Pointing records for text and elements
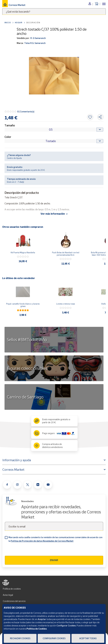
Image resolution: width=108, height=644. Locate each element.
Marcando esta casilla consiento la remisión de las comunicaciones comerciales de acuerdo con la (56, 539)
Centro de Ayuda (14, 158)
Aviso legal (8, 595)
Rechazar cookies (20, 638)
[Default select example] (54, 130)
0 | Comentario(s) (26, 112)
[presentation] (28, 550)
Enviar (54, 560)
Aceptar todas (88, 638)
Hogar (19, 22)
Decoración (33, 22)
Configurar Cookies (54, 638)
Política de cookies (12, 589)
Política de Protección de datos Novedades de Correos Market (42, 541)
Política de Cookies (36, 629)
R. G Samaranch (38, 38)
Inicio (8, 22)
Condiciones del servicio (14, 601)
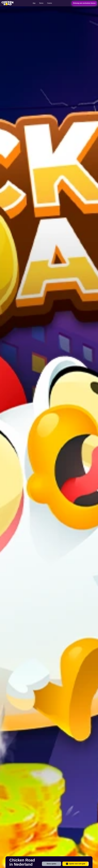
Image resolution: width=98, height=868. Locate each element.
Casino (50, 3)
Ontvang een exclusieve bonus (84, 3)
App (34, 3)
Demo (41, 3)
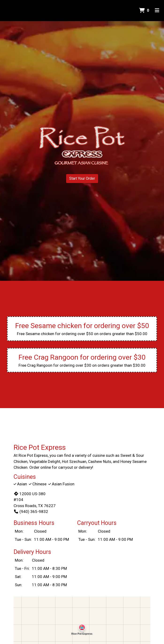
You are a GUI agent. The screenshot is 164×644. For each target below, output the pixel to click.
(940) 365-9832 (31, 512)
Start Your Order (82, 178)
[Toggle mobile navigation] (157, 10)
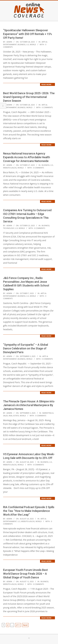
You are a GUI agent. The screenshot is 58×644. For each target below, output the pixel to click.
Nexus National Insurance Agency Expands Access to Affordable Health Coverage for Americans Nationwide (27, 157)
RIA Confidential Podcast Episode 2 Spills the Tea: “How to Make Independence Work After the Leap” (29, 511)
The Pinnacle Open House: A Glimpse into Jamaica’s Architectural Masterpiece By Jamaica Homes (29, 405)
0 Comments (47, 107)
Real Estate (14, 416)
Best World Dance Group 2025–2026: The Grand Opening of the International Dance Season (29, 97)
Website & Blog (10, 168)
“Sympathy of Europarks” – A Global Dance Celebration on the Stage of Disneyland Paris (25, 348)
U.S (28, 44)
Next (25, 625)
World (33, 44)
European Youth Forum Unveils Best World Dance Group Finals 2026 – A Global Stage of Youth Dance (25, 574)
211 (18, 625)
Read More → (47, 84)
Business (22, 44)
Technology (9, 228)
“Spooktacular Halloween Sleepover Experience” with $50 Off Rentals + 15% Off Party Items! (28, 34)
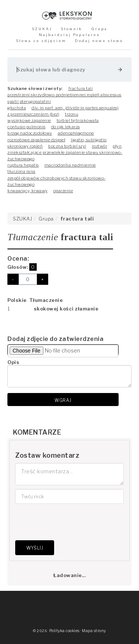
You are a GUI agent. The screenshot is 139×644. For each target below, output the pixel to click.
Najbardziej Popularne (69, 35)
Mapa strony (94, 631)
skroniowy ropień (25, 146)
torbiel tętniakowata (78, 120)
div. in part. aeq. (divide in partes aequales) (75, 108)
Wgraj (63, 400)
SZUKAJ (42, 29)
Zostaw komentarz (47, 455)
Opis (13, 362)
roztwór (100, 146)
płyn (117, 146)
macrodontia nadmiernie (70, 165)
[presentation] (72, 522)
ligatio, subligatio (89, 140)
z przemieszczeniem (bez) (33, 114)
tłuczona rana (21, 171)
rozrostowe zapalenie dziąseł (36, 140)
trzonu (72, 114)
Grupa (99, 29)
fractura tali (80, 88)
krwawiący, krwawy (27, 191)
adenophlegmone (76, 133)
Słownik (72, 29)
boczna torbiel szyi (67, 146)
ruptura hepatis (23, 165)
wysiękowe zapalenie (29, 120)
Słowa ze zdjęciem (41, 41)
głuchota (17, 108)
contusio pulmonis (26, 127)
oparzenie (63, 191)
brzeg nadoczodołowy (30, 133)
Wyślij (34, 548)
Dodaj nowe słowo (99, 41)
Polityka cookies (64, 631)
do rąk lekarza (66, 127)
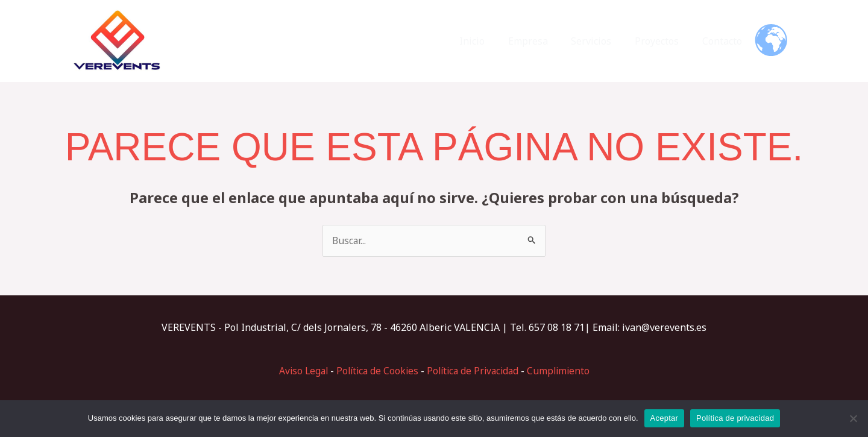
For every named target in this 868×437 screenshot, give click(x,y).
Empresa (542, 41)
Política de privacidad (735, 418)
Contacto (724, 41)
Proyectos (662, 41)
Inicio (490, 41)
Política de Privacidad (474, 371)
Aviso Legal (298, 371)
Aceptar (664, 418)
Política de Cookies (375, 371)
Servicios (601, 41)
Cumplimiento (563, 371)
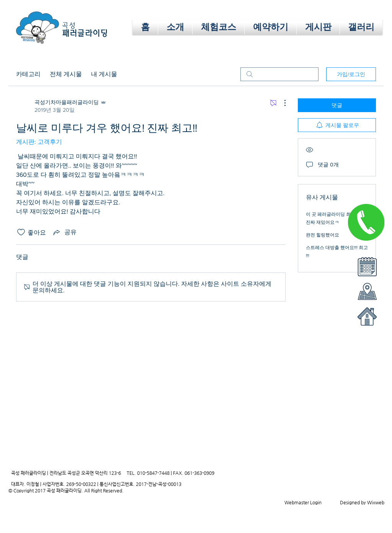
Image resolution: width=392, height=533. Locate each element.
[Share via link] (64, 232)
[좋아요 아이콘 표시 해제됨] (21, 232)
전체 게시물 (66, 74)
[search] (279, 74)
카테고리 (28, 74)
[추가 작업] (281, 103)
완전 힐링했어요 (322, 235)
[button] (270, 27)
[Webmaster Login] (303, 502)
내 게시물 (104, 74)
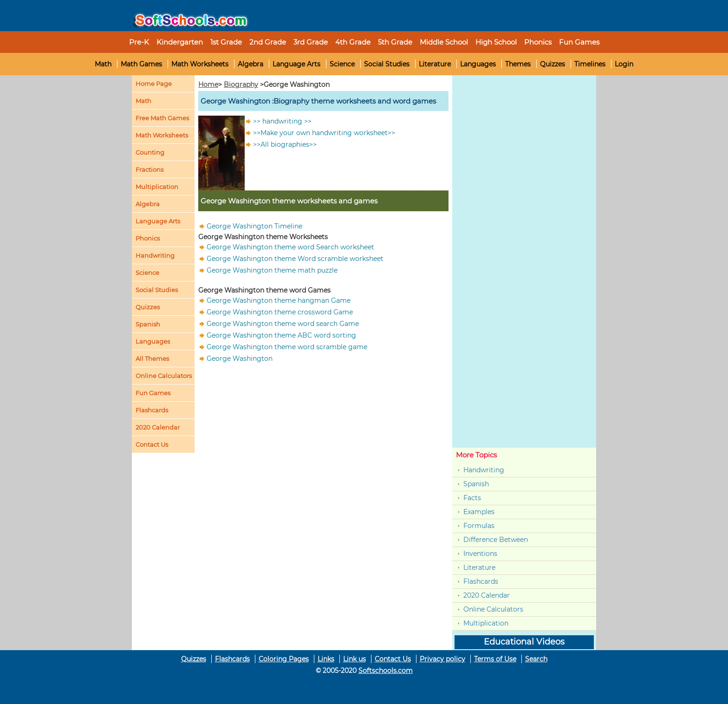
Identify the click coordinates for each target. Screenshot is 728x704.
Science (342, 64)
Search (536, 659)
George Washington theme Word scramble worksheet (295, 259)
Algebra (250, 64)
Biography (241, 85)
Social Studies (387, 64)
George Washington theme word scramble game (287, 347)
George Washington (240, 359)
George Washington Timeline (254, 226)
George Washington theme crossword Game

▸ **Work to be completed**: Can you transcribe the entries word for word, beginning at the line that has "Centro de Ayuda (14, 158)" and stopping after the line that has "Condiciones del servicio (14, 601)", with both of those lines included?

▸ **Answer to this problem**:
Centro de Ayuda (14, 158)
Aviso legal (8, 595)
Rechazar cookies (20, 638)
[Default select example] (54, 130)
0 | Comentario(s) (26, 112)
[presentation] (28, 550)
Enviar (54, 560)
Aceptar todas (88, 638)
Hogar (19, 22)
Decoración (33, 22)
Configurar Cookies (54, 638)
Política de cookies (12, 589)
Política de Protección de datos Novedades de Correos Market (42, 541)
Política de Cookies (36, 629)
R. G Samaranch (38, 38)
Inicio (8, 22)
Condiciones del servicio (14, 601)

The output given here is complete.